Entries drawn from a collection:
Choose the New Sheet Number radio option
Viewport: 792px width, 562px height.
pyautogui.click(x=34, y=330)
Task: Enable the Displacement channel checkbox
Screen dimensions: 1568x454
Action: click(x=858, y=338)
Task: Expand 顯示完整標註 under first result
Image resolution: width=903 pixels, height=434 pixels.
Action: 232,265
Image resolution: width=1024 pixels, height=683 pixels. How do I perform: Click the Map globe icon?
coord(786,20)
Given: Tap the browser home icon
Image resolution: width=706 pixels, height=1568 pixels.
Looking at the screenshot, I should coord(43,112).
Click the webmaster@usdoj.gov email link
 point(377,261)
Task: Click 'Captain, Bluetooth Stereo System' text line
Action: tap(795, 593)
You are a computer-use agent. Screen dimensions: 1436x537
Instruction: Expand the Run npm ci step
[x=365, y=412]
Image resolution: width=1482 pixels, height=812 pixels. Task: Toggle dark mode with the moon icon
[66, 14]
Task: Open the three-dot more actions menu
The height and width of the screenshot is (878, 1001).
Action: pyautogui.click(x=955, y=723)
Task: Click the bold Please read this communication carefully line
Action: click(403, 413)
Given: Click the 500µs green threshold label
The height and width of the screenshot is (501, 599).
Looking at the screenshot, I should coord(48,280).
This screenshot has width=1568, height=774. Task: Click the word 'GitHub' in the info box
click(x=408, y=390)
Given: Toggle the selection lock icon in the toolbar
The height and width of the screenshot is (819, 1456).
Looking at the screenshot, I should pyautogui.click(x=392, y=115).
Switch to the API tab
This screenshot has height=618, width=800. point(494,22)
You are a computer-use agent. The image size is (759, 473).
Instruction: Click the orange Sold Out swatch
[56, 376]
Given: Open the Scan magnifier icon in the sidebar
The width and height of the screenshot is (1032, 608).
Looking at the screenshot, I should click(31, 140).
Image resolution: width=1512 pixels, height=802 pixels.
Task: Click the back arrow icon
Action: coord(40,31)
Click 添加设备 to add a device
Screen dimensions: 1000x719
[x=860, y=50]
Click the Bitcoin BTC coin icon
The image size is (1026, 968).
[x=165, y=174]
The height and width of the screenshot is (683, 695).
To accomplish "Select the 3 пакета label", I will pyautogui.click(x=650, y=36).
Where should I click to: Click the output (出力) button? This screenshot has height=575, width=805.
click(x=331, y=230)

- INSTRUCTION: Rewrite the part of the records that opens with the line containing "The height and width of the screenshot is (683, 695)." and runs through the end of the records, replacing "output" with "export" and leaving everything else unchanged.

- FULL ANSWER:
The height and width of the screenshot is (683, 695).
To accomplish "Select the 3 пакета label", I will pyautogui.click(x=650, y=36).
Where should I click to: Click the export (出力) button? This screenshot has height=575, width=805.
click(x=331, y=230)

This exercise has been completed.